Data to process.

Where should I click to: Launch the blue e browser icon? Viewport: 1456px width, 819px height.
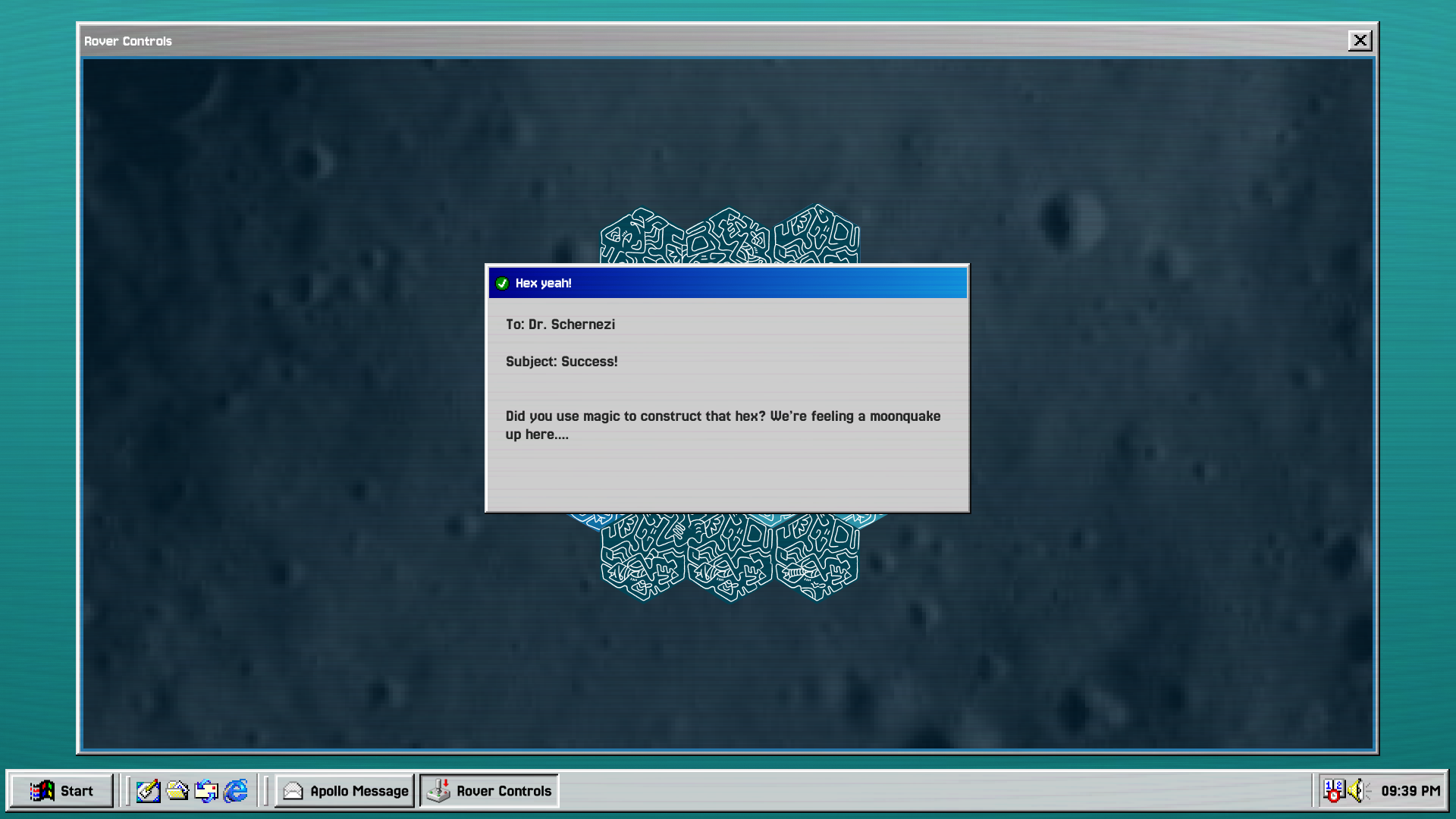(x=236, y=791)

--

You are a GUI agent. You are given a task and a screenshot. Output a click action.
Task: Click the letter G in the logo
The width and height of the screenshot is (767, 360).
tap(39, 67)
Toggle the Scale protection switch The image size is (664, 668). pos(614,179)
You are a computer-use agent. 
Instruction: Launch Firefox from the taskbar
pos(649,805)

* * *

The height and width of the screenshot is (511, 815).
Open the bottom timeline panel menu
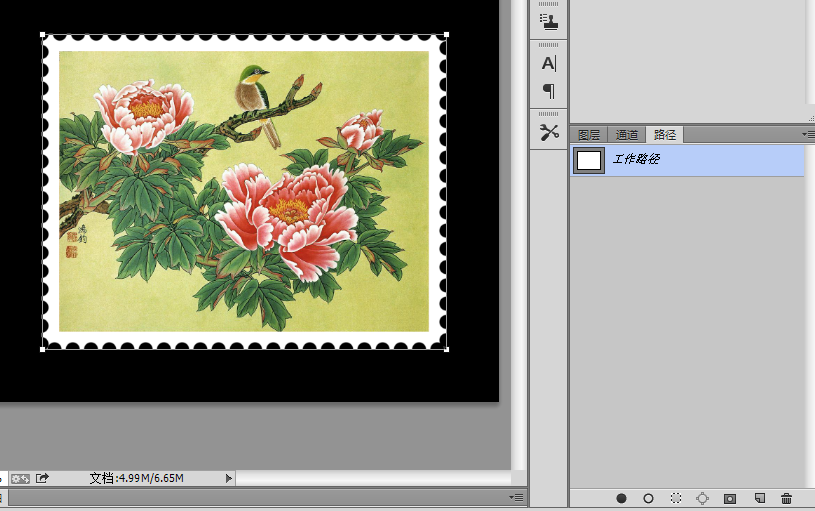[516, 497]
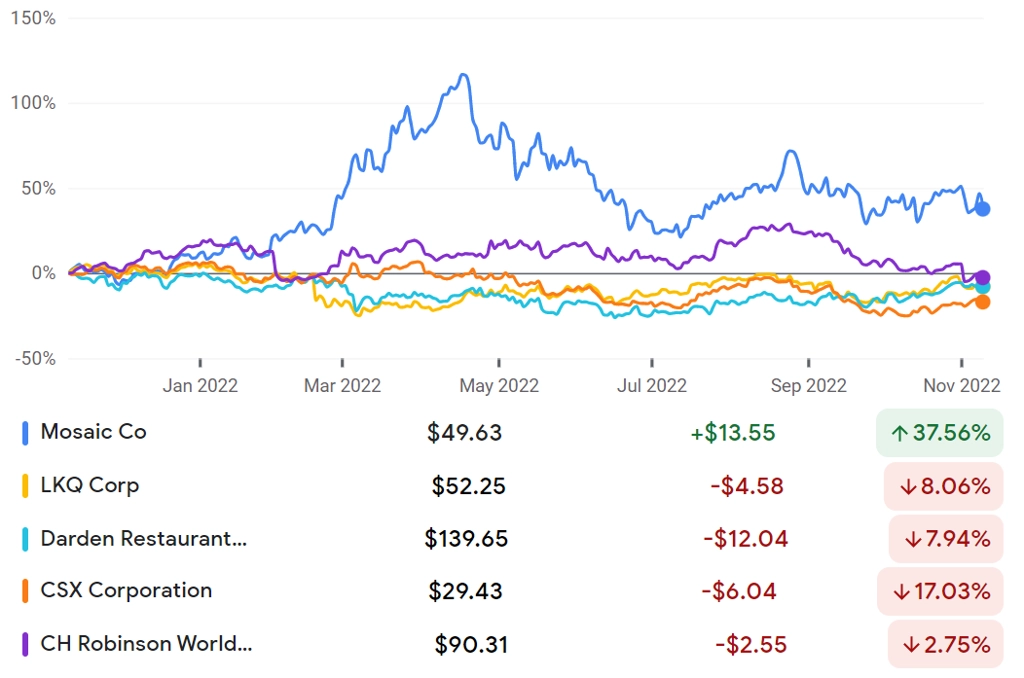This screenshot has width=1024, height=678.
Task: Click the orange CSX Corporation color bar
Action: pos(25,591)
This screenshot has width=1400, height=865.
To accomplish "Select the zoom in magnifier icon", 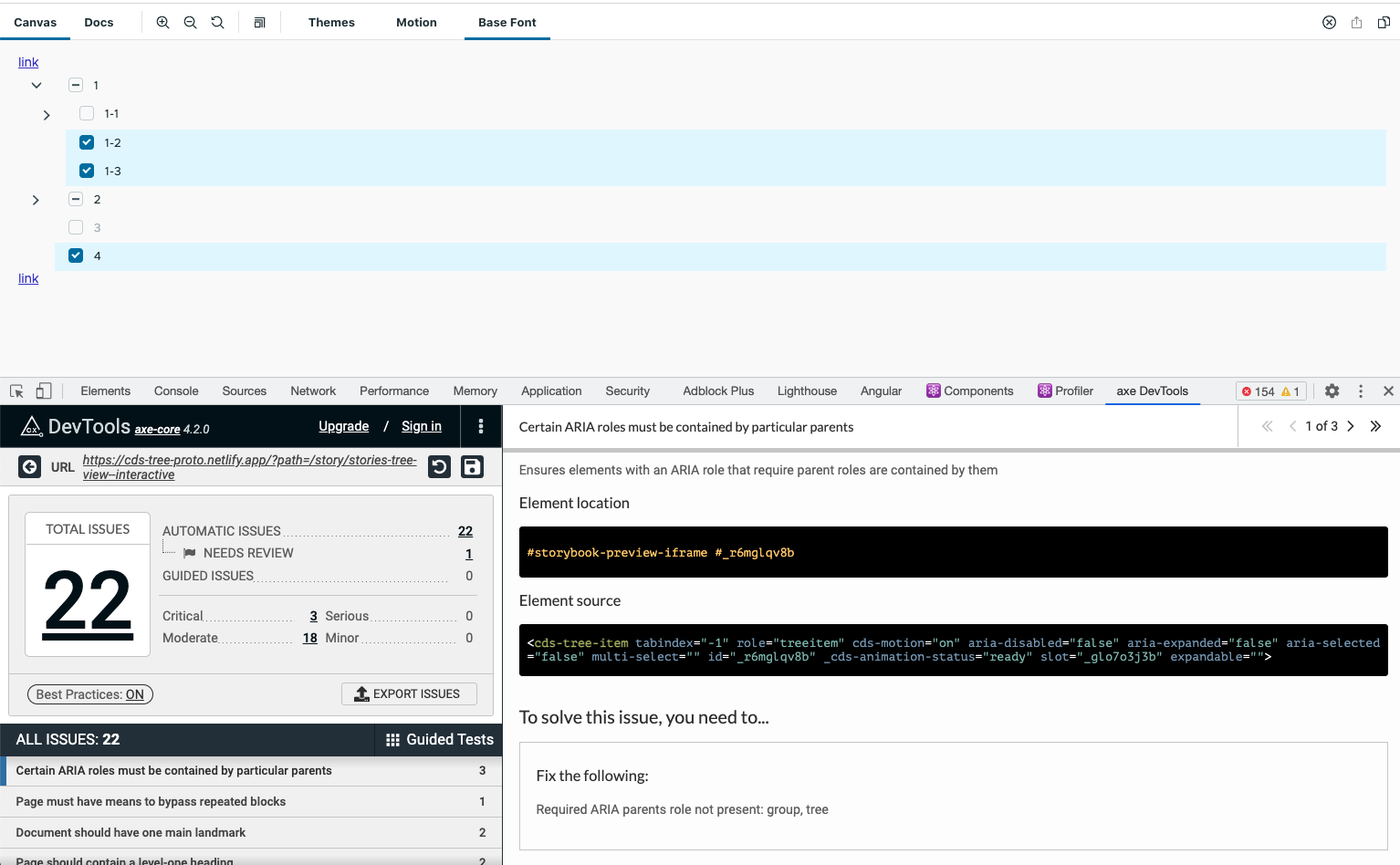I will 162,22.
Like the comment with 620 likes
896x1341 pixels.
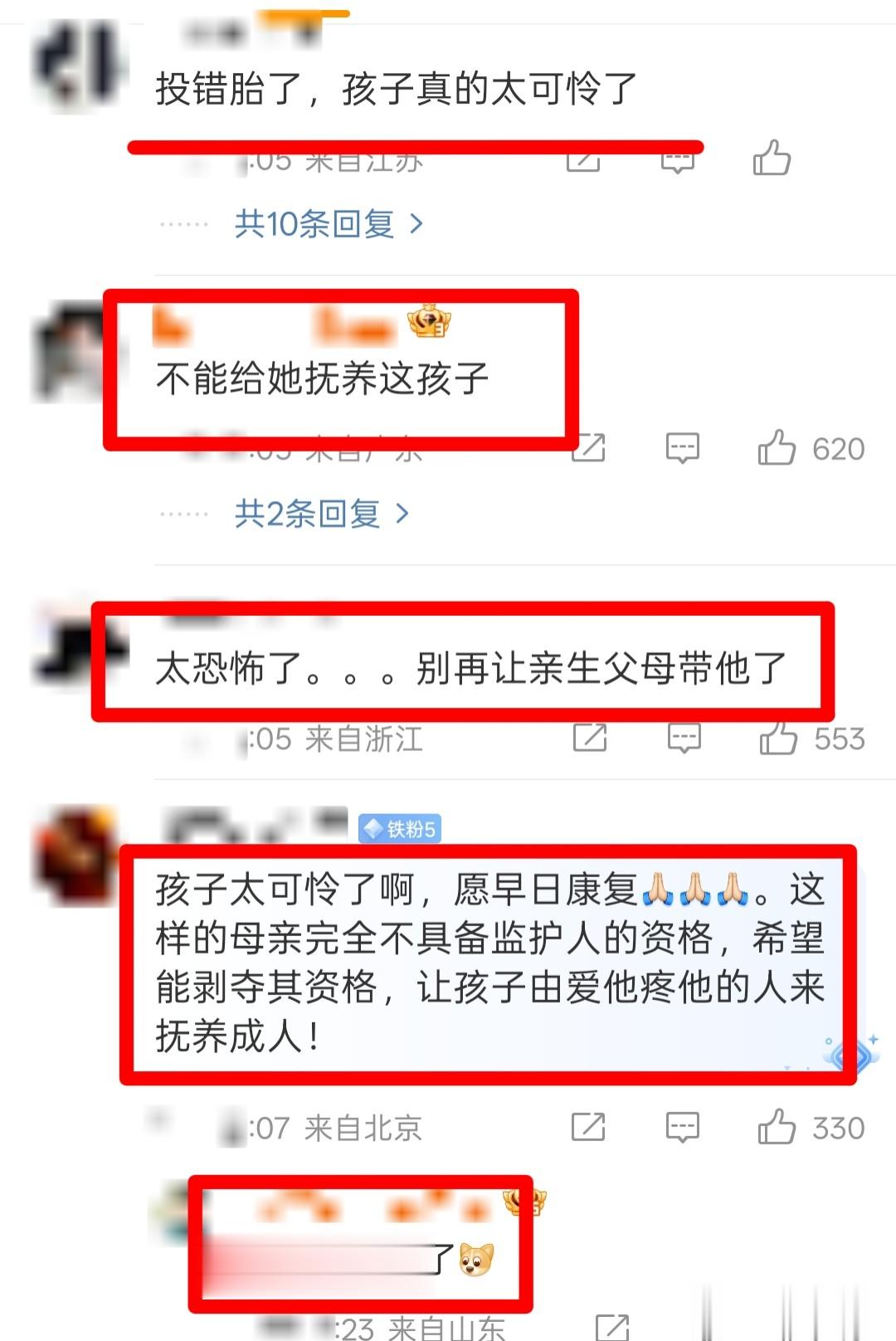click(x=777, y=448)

What is being asked. From the lines above, pull out every one that contains the word "agent" with matching case, and copy each in full.

Result for this exercise.
You are a GUI agent. You are given a task and a screenshot. Output a click action.
You are a computer-use agent. 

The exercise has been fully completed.